W drugich 12 minutach przewaga Clipeprs nadal rosła i sięgnęła nawet 13 oczek po bardzo ładnej trójce Lou Williamsa. Trzeba też tutaj zaznaczyć, że DeAndre Jordan był potworem i zjadł Stevena Adamsa. Już w drugiej kwarcie miał na liczniku 16 punktów i 7 zbiórek (w tym 2 ofensywne), a skończył z rekordowymi 26 punktami i 17 zbiórkami.

Na pierwsze prowadzenie w meczu Thunder wyszli dopiero w trzeciej kwarcie przy stanie 69-68, głównie dzięki rzutom dalekodystansowym Westbrooka, Melo i George’a. Clippers jeszcze odzyskali czucie w nogach pod koniec tej kwarty. Niestety drugi garnitur pod nieobecność Jordana i Griffina zaczął mecz fatalnie, dając sobie wbić 11 punktów z rzędu, samemu nie dając nic. Blake pojawił się szybciej niż musiał, dało to powiew świeżego powietrza, ale wtedy włączył się znowu Westbrook i pod rząd 4 punktami zrobił przewagę 10-punktową. Na konsekwentną ofensywę w postaci trójek i jump shotów Russa Clipps w tym okresie gry nie potrafili po prostu znaleźć lekarstwa.

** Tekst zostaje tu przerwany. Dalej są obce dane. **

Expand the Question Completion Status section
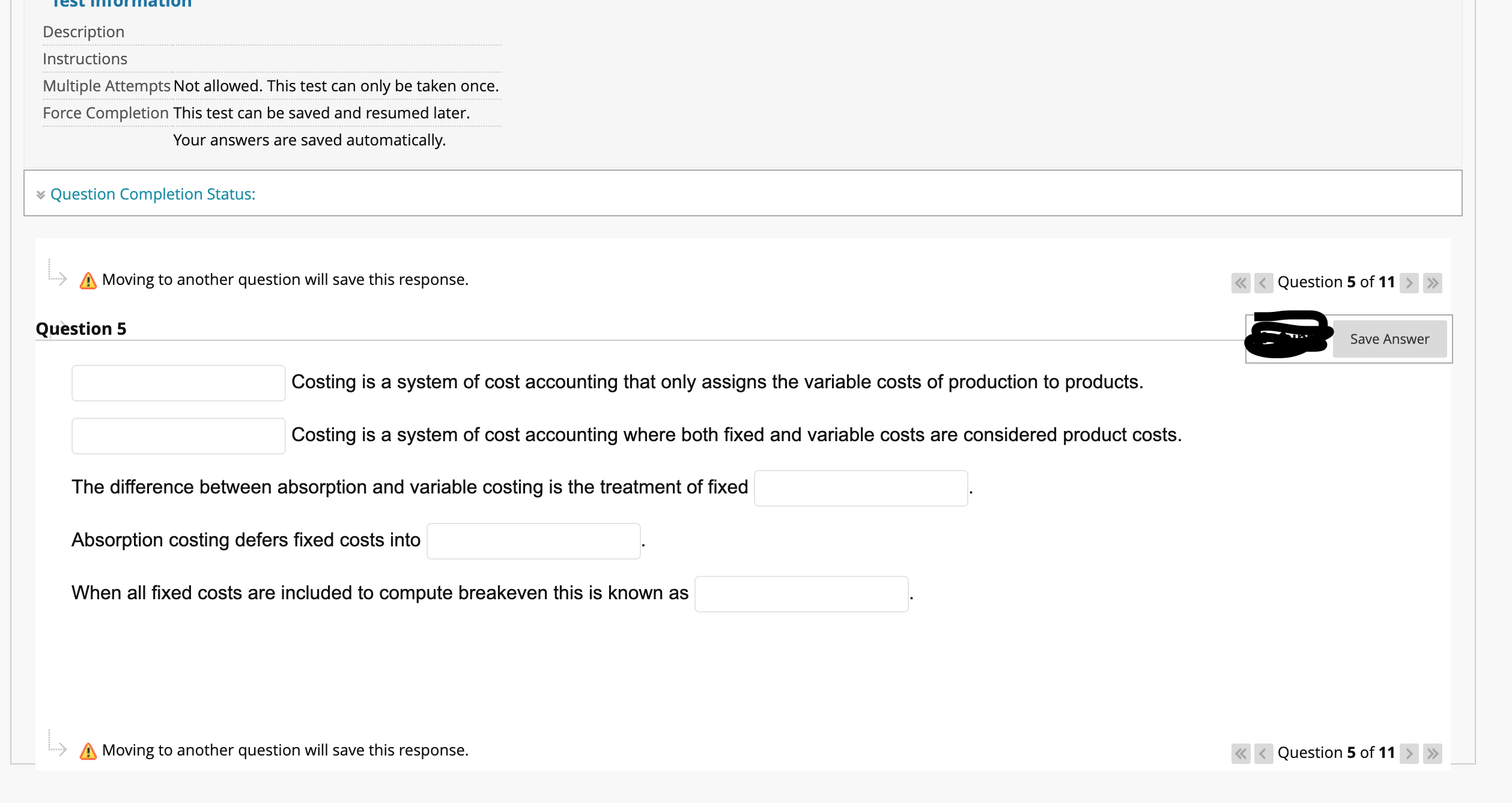Viewport: 1512px width, 803px height. [x=40, y=195]
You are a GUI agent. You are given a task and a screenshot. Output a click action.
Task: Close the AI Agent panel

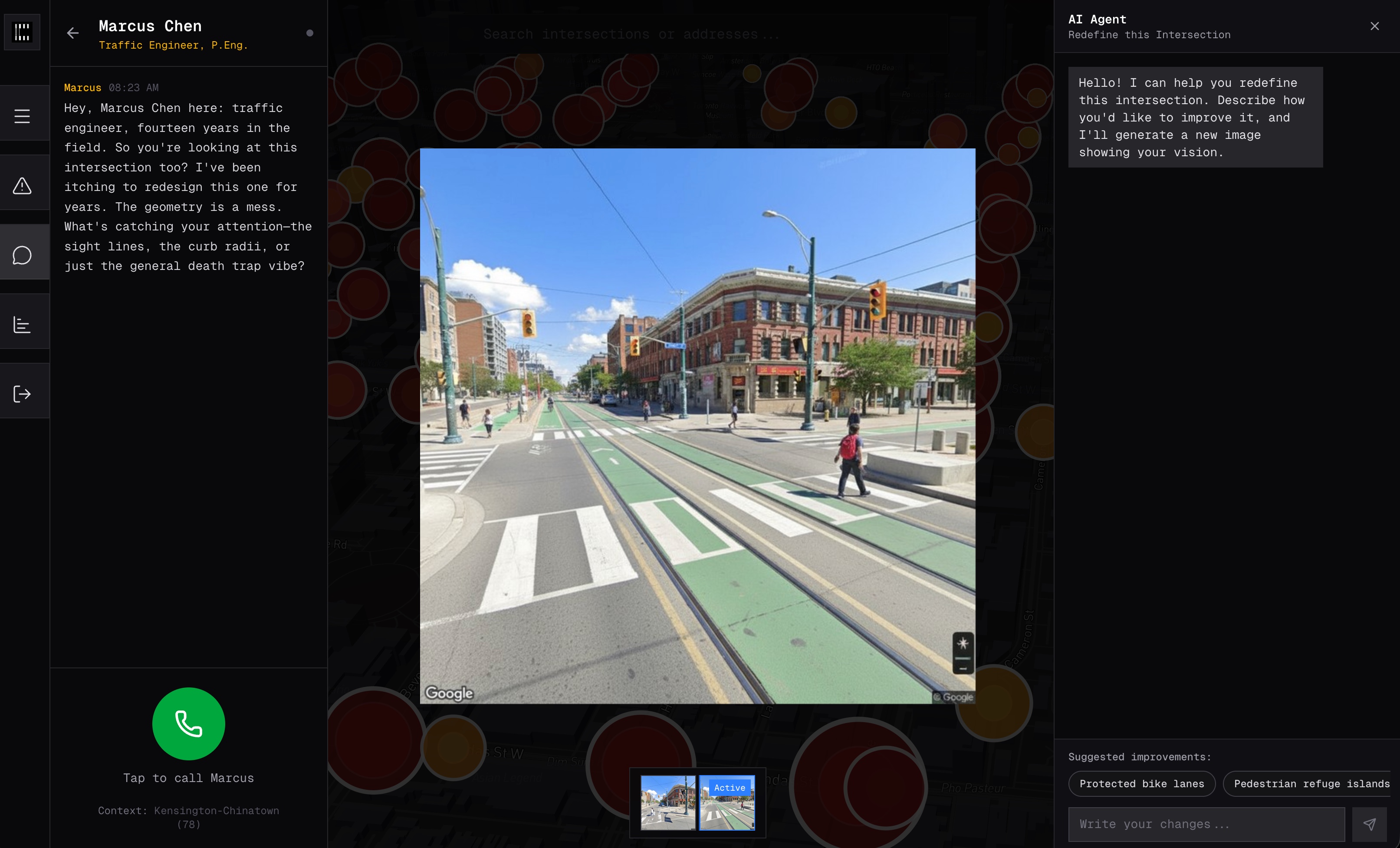(1374, 26)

Dobra wiadomość dla fanów Grzmotów jest taka, że OKC w pierwsze połowie rzuciła 64 punkty, zła, że na dokładnie tyle samo pozwoliła Clippersom. Ich ofensywa wygląda szczególnie dobrze, gdy piłka była dograna do Stevena Adamsa w pomalowanym, a ten szybkim podaniem znajdował na otwartej pozycji Carmelo Anthony’ego, gotowego do rzutu za trzy. Poza 17 triple-double Westbrooka

znakomicie zaaklimatyzował się Paul George, przewodząc dzisiaj Thunder z 31 punktami. Big trio z 82 punktami (65%).